The Oakland A's and Milwaukee Brewers haven’t played since 2002. And the two teams couldn’t be coming in on more opposite sides of the spectrum.
The A’s (34-24) are coming in having won 14 of 16, while the Brewers have lost 23 of their last 30, including finishing May with a 6-22 mark.
The A's weekend sweep over the Chicago White Sox saw Oakland’s pitching continue to improve, revisiting the form of their 2012 division-winning club. The A's staff threw shutouts in two of the three games against Chicago, lowering the club’s ERA to 2.45 over the last 16 games.
As the A's starters have drastically improved in May from April, the bullpen has become the best in the American League. The A’s top five relievers have ERAs of 1.48, 1.78, 2.13, 2.16 and 2.21, leading the way to a 2.80 overall clip, leading the AL. Only Pittsburgh and Atlanta have better numbers, with 2.67 and 2.71 ERAs, respectively.
The Brewers (21-34) enter the series having won two of three against the Philadelphia Phillies, giving them their only series win of the month. Oddly enough, the Brewers' lineup includes five players with an OPS+ above 100, but the pitching staff has been the worst in the league, with a starters’ ERA of 5.53. However, the bullpen has been effective, registering a 2.99 clip.
Monday’s series opener will have Tommy Milone (5-5, 4.04 ERA) and Marco Estrada (4-3, 4.96 ERA) square off. Milone is the lone A’s starter that has struggled of late, allowing nine earned runs combined over his last two outings. It’s no coincidence that both of those starts were on the road, as his home and away splits continue to define his first two big league seasons with the A’s.
Milone is allowing hitters a 654 OPS in Oakland and a 821 OPS elsewhere, numbers that are very much in line with his overall career marks.
Estrada - the 29-year-old right-hander – has thrown seven innings in three of his four starts, and he has an ERA of 3.38. He throws mostly fastballs and changeups while walking just over two hitters per nine innings. Estrada’s changeup has allowed him to have much more success against left-handed hitters than righties, allowing a .204 average compared to a .303 average. He’s also struggled at Miller Park, generally known as a hitters’ haven, yielding a 7.18 ERA.

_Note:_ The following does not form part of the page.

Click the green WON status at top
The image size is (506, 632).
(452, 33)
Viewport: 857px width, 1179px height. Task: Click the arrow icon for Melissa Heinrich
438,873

Tuesday night’s affair will feature Kyle Lohse (1-6, 4.37 ERA) and A.J. Griffin (5-4, 4.04 ERA). Lohse, a Chico, Calif. native, has a 6.51 ERA over his last five starts, which includes seven home runs allowed.
Like Estrada, Lohse has also been better against lefties despite being a right-handed pitcher. Lefties have an 832 OPS against Estrada compared to a 761 mark for righties.
Lohse was a hot name on the free agent market after going 16-3 with a 2.86 last season in St. Louis, but he hasn’t come close to rounding into form with his new team. Throughout his 13 seasons in the big leagues, he has struggled to maintain consistency, which could mean 2013 might be one of his many valleys following a peak.
Griffin threw well in his last outing against the Giants until the sixth inning when the defending champions scored four times to help salvage the last game of the series. The right-hander was cruising through the lineup for most of the afternoon, but failed to get run support from his offense that struggled against an erratic Barry Zito.
Griffin had a roller coaster season so far in 2013 with a 5.71 ERA in his last three outings, following a 1.74 mark in his previous three.
Wednesday’s final game of the set will have Bartolo Colon (6-2, 3.33 ERA) take on Yovani Gallardo (4-5, 5.05 ERA). Colon continues to defy logic by throwing a ton of strikes and remaining effective at 40-years-old.
In his last start, he shut-out the White Sox, throwing a complete game and allowing just five hits. In his career, he’s made just one start in Miller Park, when he allowed four earned runs on 10 hits in seven innings.
Gallardo – the ace of the staff – is off to a bad start considering his past success. He’s never had an ERA above 4.00 for any full season of his seven-year big league career, and yet he’s a full run above that in 2013. His line drive rate is as astonishing nine percent worse this season.
One reason could be a drop in velocity across the board. But given his .319 BABIP, there’s reason to believe he will improve as the season goes along. Only Chris Young and Seth Smith have faced the right-hander during their days in the National League, compiling just a 310 and 292 OPS against him, respectively.